EXERCISE DIRECTIONS: Output every line of the listing, exactly and completely.
--- DATASET ENTRIES Enclosed Below ---
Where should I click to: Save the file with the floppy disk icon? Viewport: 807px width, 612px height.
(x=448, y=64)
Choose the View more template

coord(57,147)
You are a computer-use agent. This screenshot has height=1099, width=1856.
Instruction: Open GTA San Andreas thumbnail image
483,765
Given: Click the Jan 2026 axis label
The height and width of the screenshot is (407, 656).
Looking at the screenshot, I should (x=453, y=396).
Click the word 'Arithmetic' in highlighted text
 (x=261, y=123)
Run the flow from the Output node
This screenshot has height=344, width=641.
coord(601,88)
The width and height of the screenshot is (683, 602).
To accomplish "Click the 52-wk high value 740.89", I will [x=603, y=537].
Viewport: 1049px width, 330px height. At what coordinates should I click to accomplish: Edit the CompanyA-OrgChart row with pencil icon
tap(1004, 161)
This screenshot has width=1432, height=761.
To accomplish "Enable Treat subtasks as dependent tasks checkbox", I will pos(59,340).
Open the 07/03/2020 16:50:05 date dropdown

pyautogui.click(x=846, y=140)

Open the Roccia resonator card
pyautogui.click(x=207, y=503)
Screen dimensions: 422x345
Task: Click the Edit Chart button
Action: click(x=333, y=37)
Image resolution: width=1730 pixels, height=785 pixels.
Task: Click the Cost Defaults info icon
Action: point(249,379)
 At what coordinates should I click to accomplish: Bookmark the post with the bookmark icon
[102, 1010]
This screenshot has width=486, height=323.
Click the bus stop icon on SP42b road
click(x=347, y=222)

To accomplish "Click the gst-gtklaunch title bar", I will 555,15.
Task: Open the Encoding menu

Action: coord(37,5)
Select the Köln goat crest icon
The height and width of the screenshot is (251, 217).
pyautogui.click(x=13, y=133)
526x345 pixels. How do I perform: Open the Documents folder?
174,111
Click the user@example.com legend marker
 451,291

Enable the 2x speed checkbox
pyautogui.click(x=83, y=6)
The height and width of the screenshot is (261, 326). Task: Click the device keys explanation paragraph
--- End of Enclosed DATASET ENTRIES ---
TASK RESPONSE:
Where should I click to: Save the file with the floppy disk icon? Viewport: 807px width, 612px height.
(x=448, y=64)
Choose the View more template

coord(57,147)
You are a computer-use agent. This screenshot has height=1099, width=1856.
Instruction: Open GTA San Andreas thumbnail image
483,765
Given: Click the Jan 2026 axis label
The height and width of the screenshot is (407, 656).
Looking at the screenshot, I should (x=453, y=396).
Click the word 'Arithmetic' in highlighted text
 (x=261, y=123)
Run the flow from the Output node
This screenshot has height=344, width=641.
coord(601,88)
The width and height of the screenshot is (683, 602).
To accomplish "Click the 52-wk high value 740.89", I will [x=603, y=537].
Viewport: 1049px width, 330px height. At what coordinates should I click to accomplish: Edit the CompanyA-OrgChart row with pencil icon
tap(1004, 161)
This screenshot has width=1432, height=761.
To accomplish "Enable Treat subtasks as dependent tasks checkbox", I will pos(59,340).
Open the 07/03/2020 16:50:05 date dropdown

pyautogui.click(x=846, y=140)

Open the Roccia resonator card
pyautogui.click(x=207, y=503)
Screen dimensions: 422x345
Task: Click the Edit Chart button
Action: click(x=333, y=37)
Image resolution: width=1730 pixels, height=785 pixels.
Task: Click the Cost Defaults info icon
Action: point(249,379)
 At what coordinates should I click to accomplish: Bookmark the post with the bookmark icon
[102, 1010]
This screenshot has width=486, height=323.
Click the bus stop icon on SP42b road
click(x=347, y=222)

To accomplish "Click the gst-gtklaunch title bar", I will 555,15.
Task: Open the Encoding menu

Action: coord(37,5)
Select the Köln goat crest icon
The height and width of the screenshot is (251, 217).
pyautogui.click(x=13, y=133)
526x345 pixels. How do I perform: Open the Documents folder?
174,111
Click the user@example.com legend marker
 451,291

Enable the 2x speed checkbox
pyautogui.click(x=83, y=6)
The height and width of the screenshot is (261, 326). Task: Click the device keys explanation paragraph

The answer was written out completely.